MOVIE REVIEW - After years of maddening "Blame it all on Daddy" films, "Delivery Man" sends a refreshing, upbeat message that Dads are important, and children of all ages have a natural, God-given need to know their dads.
While the culture celebrates scientific and social developments that allow two persons of the same sex to parent children, no science nor social change will make it possible to produce human life apart from the miracle of conception, the result of one female and one male human cell merging into one.
It's about time Hollywood extol the manly virtues of responsible fathering.
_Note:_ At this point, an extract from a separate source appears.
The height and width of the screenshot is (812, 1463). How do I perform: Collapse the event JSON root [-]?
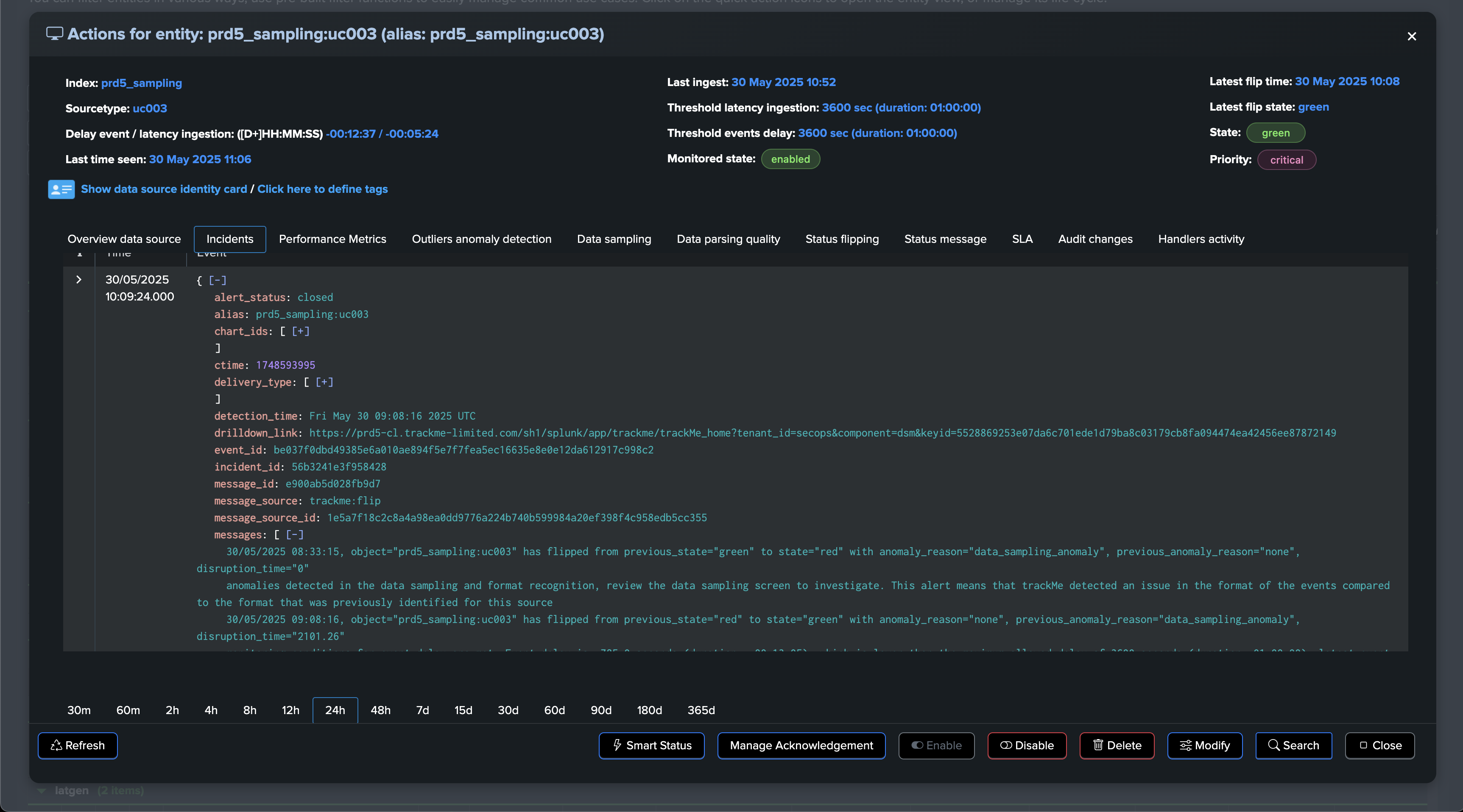pyautogui.click(x=218, y=280)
"Everyone has a purpose in life, I guess I just haven't found mine," David Wozniak, the Delivery Man, says, just before he learns a life-changing truth that the donations he made to a sperm bank twenty years ago made him the father of over 500 children.
New York sophisticates are panning Vince Vaughn's starring role as curiosity drives Wozniak to find the children he anonymously fathered. One by one, he becomes emotionally attached to them as he realizes the vacuum each of them have in their lives because their father wasn't involved.
During his journey finding out about the children he helped bring into the world, Wozniak learns the value of his own father in his life and realizes his purpose and need to be a part of his own children's lives.
The story line is sentimental and heart-warming. It is troubling that film critics have reacted so bitterly to "Delivery Man" when they wildly applaud adolescent, irresponsible male role modeling in "Animal House," "Wedding Crashers" and the "Hangout" movies antics.
Indeed, "Delivery Man" may cause men who've emotionally or physically abandoned their children to suffer guilt pains any normal male should feel when they're reminded what they missed by neglecting or rejecting the children they helped produce. The film may also be rejected by film critics whose relationships with their own fathers have been disappointing.
On the other hand, perhaps Vince Vaughn and the makers of "Delivery Man" will challenge men who've fathered offspring to fill their own deepest needs by investing in their children and families.
Ignore the cold-blooded New York critics - who probably have a secondary axe to grind with Vaughn because he's declared he's a conservative - and go see "Delivery Man." Leave the kids at home - this movie is for real men and women. Expect soul-searching, introspective conversations afterwards.